Jasper, of the expensive shoes, of the vintage suits, of the playing-at-being-homeless, appears in Brooklyn a few months after me. Offered a full scholarship to study art at Cooper Union, he moves to New York and falls immediately into heroin. Within a few years I will see him panhandling outside the Bedford Avenue L station. Thirty-three, still beautiful,
Jasper
, I’ll say,
what the fuck are you doing?
He’ll talk of this job that has fallen through or that gig that dried up, someone who owes him something, a debt soon to be repaid. Sleeping on the roof of his ex-girlfriend’s building, things should turn around next week. The last time I saw him he told me he was moving to L.A., where the winters “aren’t so brutal.” Jasper had moved into the building in the Combat Zone just as Ivan was forced out. The Mafioso heard Ivan was selling heroin out of his building, and that could not be tolerated. I never wanted to know about Ivan’s relationship to junk, perhaps afraid I’d fall into it myself. Ivan found a storefront in the South End, but within a year I heard he was in the hospital. I went to see him and he called it hepatitis but I knew it was AIDS. Norma, a co-worker, told me Ivan started showing up at Pine Street after I left Boston, but had refused to speak to her. And then he vanished, no word of him came from anywhere, for a year, then three, and then we knew he was dead. Richard died a couple years after I moved to Brooklyn. I drove back and sat with him in the hospital for a few days, but his breathing was already erratic, his eyes seemingly uncomprehending.

 

I stay in New York after getting my degree, teach poetry in the public schools. After the years in the shelter it’s what I want, to work with children.

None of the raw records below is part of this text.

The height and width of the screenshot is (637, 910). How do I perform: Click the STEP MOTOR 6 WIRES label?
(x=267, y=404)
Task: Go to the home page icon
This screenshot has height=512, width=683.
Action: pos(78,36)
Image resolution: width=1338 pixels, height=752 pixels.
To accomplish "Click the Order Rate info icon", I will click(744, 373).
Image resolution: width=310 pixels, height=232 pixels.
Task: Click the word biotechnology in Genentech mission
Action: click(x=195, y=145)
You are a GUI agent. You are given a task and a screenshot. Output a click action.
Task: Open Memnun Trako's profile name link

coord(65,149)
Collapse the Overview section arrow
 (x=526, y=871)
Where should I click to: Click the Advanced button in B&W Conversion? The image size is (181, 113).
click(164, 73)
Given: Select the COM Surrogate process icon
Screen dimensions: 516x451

I work in Harlem, in Crown Heights, in the South Bronx. Some of these neighborhoods look like Dresden after the firebombing. I thought I was getting away from the homeless, but you don’t move to New York City to escape the homeless. In some schools half the kids I work with live in shelters. Some of these kids write the best poetry I’ve ever read, weird and alive, but some still can’t read in the sixth grade. I get desperate with the nonreaders, want to grab them and say,
You don’t have much time
. My father’s letters follow me, forwarded from Boston to Brooklyn, psychic bombs. He’s been housed for five years now, and I decide one day to visit him. I want to see his room, look in his face, ask him a few questions about my mother.